▶ **Task objective**: Reproduce the listing below, changing every instance of "Identify the location of" to "Find the position of" and keeping all other text the same.

-------- The data --------

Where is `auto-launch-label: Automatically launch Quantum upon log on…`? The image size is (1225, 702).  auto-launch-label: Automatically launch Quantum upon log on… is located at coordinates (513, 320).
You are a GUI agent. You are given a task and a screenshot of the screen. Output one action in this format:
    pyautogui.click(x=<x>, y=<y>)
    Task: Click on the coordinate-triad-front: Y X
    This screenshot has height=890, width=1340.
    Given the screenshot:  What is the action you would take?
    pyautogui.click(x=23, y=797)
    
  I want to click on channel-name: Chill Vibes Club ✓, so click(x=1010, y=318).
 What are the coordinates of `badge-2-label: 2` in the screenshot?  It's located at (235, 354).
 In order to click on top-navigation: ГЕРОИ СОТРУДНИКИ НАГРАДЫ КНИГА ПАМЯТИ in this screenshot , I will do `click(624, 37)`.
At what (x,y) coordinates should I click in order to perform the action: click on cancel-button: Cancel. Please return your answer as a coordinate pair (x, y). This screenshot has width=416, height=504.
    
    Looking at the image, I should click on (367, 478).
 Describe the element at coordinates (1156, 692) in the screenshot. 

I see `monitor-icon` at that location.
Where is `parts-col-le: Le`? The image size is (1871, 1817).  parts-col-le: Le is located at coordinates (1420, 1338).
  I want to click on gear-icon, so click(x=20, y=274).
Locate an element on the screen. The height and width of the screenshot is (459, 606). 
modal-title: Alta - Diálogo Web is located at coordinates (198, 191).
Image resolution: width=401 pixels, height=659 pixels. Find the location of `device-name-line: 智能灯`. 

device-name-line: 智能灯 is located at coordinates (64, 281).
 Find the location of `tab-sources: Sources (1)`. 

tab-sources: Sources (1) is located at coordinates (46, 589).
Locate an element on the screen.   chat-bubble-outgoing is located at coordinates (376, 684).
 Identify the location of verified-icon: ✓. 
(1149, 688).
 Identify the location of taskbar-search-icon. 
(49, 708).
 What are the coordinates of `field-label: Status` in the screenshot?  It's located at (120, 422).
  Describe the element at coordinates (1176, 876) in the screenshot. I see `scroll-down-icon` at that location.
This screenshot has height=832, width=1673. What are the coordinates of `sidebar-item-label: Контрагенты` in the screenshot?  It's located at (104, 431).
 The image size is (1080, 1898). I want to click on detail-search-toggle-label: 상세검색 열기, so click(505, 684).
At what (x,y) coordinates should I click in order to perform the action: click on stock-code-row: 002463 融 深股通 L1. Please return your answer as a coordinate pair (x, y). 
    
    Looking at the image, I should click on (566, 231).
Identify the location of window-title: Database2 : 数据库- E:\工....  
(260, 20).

--------

▶ **Expected answer**:
Where is `auto-launch-label: Automatically launch Quantum upon log on…`? The image size is (1225, 702).  auto-launch-label: Automatically launch Quantum upon log on… is located at coordinates (513, 320).
You are a GUI agent. You are given a task and a screenshot of the screen. Output one action in this format:
    pyautogui.click(x=<x>, y=<y>)
    Task: Click on the coordinate-triad-front: Y X
    This screenshot has height=890, width=1340.
    Given the screenshot:  What is the action you would take?
    pyautogui.click(x=23, y=797)
    
  I want to click on channel-name: Chill Vibes Club ✓, so click(x=1010, y=318).
 What are the coordinates of `badge-2-label: 2` in the screenshot?  It's located at (235, 354).
 In order to click on top-navigation: ГЕРОИ СОТРУДНИКИ НАГРАДЫ КНИГА ПАМЯТИ in this screenshot , I will do `click(624, 37)`.
At what (x,y) coordinates should I click in order to perform the action: click on cancel-button: Cancel. Please return your answer as a coordinate pair (x, y). This screenshot has width=416, height=504.
    
    Looking at the image, I should click on (367, 478).
 Describe the element at coordinates (1156, 692) in the screenshot. 

I see `monitor-icon` at that location.
Where is `parts-col-le: Le`? The image size is (1871, 1817).  parts-col-le: Le is located at coordinates (1420, 1338).
  I want to click on gear-icon, so click(x=20, y=274).
Locate an element on the screen. The height and width of the screenshot is (459, 606). 
modal-title: Alta - Diálogo Web is located at coordinates (198, 191).
Image resolution: width=401 pixels, height=659 pixels. Find the location of `device-name-line: 智能灯`. 

device-name-line: 智能灯 is located at coordinates (64, 281).
 Find the location of `tab-sources: Sources (1)`. 

tab-sources: Sources (1) is located at coordinates (46, 589).
Locate an element on the screen.   chat-bubble-outgoing is located at coordinates (376, 684).
 Find the position of verified-icon: ✓. 
(1149, 688).
 Find the position of taskbar-search-icon. 
(49, 708).
 What are the coordinates of `field-label: Status` in the screenshot?  It's located at (120, 422).
  Describe the element at coordinates (1176, 876) in the screenshot. I see `scroll-down-icon` at that location.
This screenshot has height=832, width=1673. What are the coordinates of `sidebar-item-label: Контрагенты` in the screenshot?  It's located at (104, 431).
 The image size is (1080, 1898). I want to click on detail-search-toggle-label: 상세검색 열기, so click(505, 684).
At what (x,y) coordinates should I click in order to perform the action: click on stock-code-row: 002463 融 深股通 L1. Please return your answer as a coordinate pair (x, y). 
    
    Looking at the image, I should click on (566, 231).
Find the position of window-title: Database2 : 数据库- E:\工....  
(260, 20).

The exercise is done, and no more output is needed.